Soixante-huit cercueils : ce sont les cercueils des réfugiés morts en mer dans la région de Crotone. Des cercueils devant lesquels le président de la République Sergio Mattarella s’est rendu jeudi pour exprimer ses condoléances alors qu’en Italie la contestation sur les retards présumés des efforts d’aide ne s’est pas apaisée, conduisant la justice à ouvrir des enquêtes.
Cette tragédie oblige toute l’Europe à réfléchir sur les flux migratoires et les solutions peu convaincantes proposées par les gouvernements. Pour mettre la situation en contexte, le programme d’information a interviewé Roberto Cortinovis, chercheur au Centre d’études politiques européennes à Bruxelles :
« Ces dernières années, l’Union européenne a multiplié les initiatives diplomatiques et politiques avec les pays d’origine et de transit des flux migratoires, parallèlement à la mobilisation d’énormes ressources financières. L’objectif affiché de ces initiatives est de s’attaquer aux causes sous-jacentes des flux, notamment socio-économiques. Cependant, force est de constater que cet agenda a ses limites et ses contradictions : l’un des principaux problèmes est que l’amélioration des conditions de vie dans les pays d’origine est un objectif complexe et de longue haleine qu’il est difficile de concilier avec la priorité des États européens à permettre à court terme de réduire les flux migratoires. De plus, toutes les causes des mouvements ne sont pas prévisibles. Pensez, par exemple, aux conflits en Syrie ou en Ukraine : il est impensable de penser que la situation puisse être gérée en déléguant toute la responsabilité aux pays de premier refuge, même si certains gouvernements européens considèrent que c’est une option viable.
L’UE a renforcé ses frontières extérieures ces dernières années : est-il difficile d’entrer légalement en Europe ?

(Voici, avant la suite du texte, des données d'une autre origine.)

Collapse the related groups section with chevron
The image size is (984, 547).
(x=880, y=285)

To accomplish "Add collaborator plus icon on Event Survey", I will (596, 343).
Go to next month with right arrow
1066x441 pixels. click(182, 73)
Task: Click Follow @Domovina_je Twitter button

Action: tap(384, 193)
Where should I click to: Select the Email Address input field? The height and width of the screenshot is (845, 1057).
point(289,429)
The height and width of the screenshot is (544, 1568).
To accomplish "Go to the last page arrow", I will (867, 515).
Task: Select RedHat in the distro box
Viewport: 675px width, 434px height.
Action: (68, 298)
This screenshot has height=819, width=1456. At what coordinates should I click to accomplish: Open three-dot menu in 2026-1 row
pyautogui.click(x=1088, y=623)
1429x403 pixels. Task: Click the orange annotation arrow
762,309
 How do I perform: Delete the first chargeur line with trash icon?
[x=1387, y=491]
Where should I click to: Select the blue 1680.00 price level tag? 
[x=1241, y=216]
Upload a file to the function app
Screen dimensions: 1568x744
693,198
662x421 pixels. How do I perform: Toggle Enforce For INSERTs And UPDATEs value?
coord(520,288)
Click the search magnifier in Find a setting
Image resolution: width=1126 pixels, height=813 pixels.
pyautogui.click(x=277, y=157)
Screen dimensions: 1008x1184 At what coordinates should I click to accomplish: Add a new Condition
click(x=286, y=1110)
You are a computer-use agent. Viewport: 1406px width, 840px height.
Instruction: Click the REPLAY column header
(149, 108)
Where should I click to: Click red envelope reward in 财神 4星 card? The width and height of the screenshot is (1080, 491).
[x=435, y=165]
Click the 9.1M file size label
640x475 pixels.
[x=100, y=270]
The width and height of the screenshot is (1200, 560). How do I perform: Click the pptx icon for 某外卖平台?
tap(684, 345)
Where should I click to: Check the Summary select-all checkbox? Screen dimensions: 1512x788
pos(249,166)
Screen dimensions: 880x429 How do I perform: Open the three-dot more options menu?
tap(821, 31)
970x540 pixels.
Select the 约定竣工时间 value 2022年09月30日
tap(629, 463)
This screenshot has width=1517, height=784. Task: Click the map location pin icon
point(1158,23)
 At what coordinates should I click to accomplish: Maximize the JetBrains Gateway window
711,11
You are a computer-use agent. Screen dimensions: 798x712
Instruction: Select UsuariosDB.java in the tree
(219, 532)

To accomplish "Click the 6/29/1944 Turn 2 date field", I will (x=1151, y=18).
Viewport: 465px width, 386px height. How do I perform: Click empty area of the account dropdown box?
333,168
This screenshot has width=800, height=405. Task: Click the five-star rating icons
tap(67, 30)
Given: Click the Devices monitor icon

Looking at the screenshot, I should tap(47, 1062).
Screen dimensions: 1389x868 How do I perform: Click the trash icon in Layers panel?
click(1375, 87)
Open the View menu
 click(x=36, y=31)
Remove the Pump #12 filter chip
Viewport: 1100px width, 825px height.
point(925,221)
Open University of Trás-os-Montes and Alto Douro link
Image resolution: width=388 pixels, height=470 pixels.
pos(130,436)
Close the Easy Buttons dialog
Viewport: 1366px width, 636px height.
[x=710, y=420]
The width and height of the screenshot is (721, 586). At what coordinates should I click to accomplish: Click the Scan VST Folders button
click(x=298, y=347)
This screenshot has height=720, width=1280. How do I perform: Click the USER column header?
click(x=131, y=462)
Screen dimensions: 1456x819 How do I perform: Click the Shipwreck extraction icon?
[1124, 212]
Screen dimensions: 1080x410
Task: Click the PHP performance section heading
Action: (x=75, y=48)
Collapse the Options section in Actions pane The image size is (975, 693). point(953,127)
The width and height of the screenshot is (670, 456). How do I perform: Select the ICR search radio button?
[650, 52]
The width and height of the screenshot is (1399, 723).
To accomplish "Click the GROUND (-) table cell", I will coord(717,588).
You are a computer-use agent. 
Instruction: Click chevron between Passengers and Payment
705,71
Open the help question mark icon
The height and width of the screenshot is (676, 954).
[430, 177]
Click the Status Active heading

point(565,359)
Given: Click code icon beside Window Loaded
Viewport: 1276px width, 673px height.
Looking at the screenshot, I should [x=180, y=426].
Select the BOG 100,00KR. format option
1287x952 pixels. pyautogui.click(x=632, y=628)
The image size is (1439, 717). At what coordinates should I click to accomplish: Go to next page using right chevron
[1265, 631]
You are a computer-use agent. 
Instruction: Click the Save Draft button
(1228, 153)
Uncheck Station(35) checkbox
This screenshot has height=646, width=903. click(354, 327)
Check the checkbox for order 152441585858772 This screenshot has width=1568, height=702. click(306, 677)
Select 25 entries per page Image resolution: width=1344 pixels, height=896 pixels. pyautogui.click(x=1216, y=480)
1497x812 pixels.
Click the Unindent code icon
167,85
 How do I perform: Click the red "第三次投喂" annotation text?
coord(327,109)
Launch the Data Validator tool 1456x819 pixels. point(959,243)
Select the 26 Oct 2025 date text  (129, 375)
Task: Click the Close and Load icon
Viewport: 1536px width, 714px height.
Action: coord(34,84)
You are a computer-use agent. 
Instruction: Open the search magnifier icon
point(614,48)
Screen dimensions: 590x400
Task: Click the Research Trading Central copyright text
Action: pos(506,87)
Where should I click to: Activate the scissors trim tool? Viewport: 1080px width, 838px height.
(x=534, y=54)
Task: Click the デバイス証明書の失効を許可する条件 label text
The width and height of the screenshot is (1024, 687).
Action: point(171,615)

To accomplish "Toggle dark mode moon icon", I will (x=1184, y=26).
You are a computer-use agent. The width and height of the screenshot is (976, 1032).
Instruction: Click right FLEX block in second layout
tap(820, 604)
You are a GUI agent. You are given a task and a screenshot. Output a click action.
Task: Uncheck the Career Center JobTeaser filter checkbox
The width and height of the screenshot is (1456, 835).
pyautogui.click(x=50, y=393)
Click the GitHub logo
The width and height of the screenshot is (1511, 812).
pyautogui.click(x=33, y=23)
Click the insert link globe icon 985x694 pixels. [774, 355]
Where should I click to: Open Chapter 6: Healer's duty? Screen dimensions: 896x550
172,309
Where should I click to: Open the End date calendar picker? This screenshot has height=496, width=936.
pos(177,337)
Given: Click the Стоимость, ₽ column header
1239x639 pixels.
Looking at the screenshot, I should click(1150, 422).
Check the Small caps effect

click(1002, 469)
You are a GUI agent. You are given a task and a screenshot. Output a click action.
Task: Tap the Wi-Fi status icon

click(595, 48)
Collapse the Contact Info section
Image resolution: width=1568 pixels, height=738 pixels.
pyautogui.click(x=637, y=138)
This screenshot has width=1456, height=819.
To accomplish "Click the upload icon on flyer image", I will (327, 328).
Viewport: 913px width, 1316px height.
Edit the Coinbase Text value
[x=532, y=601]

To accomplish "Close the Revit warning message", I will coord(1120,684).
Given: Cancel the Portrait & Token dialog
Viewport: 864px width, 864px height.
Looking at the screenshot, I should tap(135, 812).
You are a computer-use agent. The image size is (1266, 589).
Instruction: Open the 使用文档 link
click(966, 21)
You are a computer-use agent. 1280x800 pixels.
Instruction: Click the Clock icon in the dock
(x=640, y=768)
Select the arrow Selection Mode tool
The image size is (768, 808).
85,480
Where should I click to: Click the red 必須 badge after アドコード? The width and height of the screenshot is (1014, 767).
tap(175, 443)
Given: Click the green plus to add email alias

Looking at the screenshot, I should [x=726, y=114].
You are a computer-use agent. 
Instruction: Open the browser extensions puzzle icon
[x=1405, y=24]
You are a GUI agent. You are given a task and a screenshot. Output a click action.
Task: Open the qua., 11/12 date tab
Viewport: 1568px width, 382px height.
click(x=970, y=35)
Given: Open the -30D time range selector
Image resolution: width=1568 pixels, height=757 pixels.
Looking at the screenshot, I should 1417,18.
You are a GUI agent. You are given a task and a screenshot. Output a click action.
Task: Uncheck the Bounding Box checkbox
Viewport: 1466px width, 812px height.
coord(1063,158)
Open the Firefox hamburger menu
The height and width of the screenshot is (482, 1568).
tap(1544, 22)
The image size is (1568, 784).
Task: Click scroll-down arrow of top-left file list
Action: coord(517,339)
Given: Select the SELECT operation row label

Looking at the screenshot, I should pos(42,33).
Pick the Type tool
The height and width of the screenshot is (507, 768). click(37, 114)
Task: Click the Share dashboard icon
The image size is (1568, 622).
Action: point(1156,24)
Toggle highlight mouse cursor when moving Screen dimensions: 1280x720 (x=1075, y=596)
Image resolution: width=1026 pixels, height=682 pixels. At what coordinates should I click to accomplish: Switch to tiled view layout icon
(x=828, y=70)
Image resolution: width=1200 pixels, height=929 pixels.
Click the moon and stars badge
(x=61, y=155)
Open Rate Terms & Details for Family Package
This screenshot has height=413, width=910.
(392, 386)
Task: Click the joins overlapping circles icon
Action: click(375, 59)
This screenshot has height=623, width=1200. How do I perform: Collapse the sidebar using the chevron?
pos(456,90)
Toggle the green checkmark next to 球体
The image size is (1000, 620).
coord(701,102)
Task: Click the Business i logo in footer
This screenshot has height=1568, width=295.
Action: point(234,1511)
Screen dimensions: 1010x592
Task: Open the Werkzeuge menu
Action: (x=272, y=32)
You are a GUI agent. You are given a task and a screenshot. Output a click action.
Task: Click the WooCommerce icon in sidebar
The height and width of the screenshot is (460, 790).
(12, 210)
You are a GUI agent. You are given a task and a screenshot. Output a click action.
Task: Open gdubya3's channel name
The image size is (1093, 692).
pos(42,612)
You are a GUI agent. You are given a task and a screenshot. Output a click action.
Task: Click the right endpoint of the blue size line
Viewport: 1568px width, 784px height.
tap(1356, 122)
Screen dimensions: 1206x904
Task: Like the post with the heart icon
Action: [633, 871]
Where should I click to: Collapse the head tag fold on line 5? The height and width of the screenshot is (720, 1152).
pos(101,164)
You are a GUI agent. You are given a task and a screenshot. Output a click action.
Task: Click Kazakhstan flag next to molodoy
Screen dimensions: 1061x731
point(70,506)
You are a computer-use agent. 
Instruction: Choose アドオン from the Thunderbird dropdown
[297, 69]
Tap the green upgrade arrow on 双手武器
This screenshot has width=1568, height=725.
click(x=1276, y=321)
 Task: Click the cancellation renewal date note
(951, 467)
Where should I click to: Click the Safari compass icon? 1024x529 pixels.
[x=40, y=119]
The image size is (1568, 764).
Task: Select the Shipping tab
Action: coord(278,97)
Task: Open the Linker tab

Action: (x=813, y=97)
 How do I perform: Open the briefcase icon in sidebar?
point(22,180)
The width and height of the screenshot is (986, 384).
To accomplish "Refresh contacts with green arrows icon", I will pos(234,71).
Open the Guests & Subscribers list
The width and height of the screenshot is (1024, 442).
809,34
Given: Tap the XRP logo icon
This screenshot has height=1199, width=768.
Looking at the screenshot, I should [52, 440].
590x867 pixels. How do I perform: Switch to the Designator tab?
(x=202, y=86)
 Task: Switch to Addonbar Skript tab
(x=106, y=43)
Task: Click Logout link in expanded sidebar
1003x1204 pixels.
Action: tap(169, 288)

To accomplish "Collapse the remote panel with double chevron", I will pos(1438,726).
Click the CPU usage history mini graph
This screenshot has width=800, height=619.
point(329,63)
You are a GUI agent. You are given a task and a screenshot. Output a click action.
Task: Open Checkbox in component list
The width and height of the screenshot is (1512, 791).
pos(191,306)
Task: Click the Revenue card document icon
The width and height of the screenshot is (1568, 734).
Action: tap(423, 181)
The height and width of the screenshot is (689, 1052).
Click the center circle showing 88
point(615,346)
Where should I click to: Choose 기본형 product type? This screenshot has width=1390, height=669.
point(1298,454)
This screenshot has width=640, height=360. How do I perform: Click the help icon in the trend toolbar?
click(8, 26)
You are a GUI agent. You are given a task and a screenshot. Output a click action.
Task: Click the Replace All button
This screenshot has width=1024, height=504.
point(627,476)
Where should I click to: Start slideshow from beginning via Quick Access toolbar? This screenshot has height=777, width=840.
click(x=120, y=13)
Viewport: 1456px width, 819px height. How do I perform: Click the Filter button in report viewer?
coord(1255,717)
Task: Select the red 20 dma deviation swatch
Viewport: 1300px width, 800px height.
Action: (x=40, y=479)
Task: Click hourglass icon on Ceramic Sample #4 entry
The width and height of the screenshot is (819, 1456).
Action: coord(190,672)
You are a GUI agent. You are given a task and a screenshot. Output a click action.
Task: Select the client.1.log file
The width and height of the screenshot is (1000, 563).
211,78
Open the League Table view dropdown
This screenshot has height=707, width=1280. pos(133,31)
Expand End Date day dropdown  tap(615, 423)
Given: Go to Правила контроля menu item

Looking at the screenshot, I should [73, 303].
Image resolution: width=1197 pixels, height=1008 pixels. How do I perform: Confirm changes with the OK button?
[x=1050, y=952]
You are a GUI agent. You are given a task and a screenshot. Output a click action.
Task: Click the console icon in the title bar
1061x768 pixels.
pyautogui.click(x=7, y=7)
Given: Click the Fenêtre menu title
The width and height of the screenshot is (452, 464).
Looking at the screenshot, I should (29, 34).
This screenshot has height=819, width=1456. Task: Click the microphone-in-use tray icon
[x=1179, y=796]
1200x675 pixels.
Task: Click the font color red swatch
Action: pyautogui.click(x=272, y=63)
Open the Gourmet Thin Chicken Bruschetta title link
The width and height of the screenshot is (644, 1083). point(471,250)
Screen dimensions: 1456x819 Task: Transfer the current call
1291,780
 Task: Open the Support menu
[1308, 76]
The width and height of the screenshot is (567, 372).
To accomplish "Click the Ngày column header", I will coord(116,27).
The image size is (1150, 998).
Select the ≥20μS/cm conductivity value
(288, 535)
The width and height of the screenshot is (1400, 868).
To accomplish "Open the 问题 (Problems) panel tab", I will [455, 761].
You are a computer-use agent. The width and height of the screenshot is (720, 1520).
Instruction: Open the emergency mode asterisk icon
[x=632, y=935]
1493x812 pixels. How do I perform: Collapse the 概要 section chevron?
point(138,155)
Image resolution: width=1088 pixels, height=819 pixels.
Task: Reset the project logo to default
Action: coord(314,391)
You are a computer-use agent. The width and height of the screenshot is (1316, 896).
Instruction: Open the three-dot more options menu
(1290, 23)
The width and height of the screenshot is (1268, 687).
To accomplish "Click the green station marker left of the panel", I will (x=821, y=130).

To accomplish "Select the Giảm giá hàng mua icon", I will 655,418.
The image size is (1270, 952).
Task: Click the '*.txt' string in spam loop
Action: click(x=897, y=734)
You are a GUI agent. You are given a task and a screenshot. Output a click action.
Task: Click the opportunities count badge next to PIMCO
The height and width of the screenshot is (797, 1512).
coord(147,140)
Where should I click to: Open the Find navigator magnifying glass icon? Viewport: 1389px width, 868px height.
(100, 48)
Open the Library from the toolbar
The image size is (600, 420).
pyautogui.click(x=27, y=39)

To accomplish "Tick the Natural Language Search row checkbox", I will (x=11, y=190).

« C’est particulièrement difficile pour de nombreuses catégories de réfugiés. L’objectif d’augmenter les possibilités d’entrée légale a fait l’objet de nombreuses initiatives, également dans le cadre des Nations Unies, par exemple avec le Pacte mondial pour les réfugiés. Le regroupement familial pourrait être encouragé, ou la société civile et les particuliers pourraient être impliqués, comme cela s’est en partie produit avec l’arrivée des réfugiés ukrainiens. Cette expérience a montré que les Etats de l’Union européenne peuvent gérer des mouvements importants s’il existe une volonté de trouver des solutions communes. Mais ce qui manque à mon avis, c’est une approche unifiée et commune dans ces situations : il n’est pas clair, par exemple, pourquoi la situation en Ukraine devrait être réagi différemment et avec d’autres moyens qu’en Syrie ou en Afghanistan.
À l’avenir, quelle est la probabilité de penser à une situation commune au niveau européen ?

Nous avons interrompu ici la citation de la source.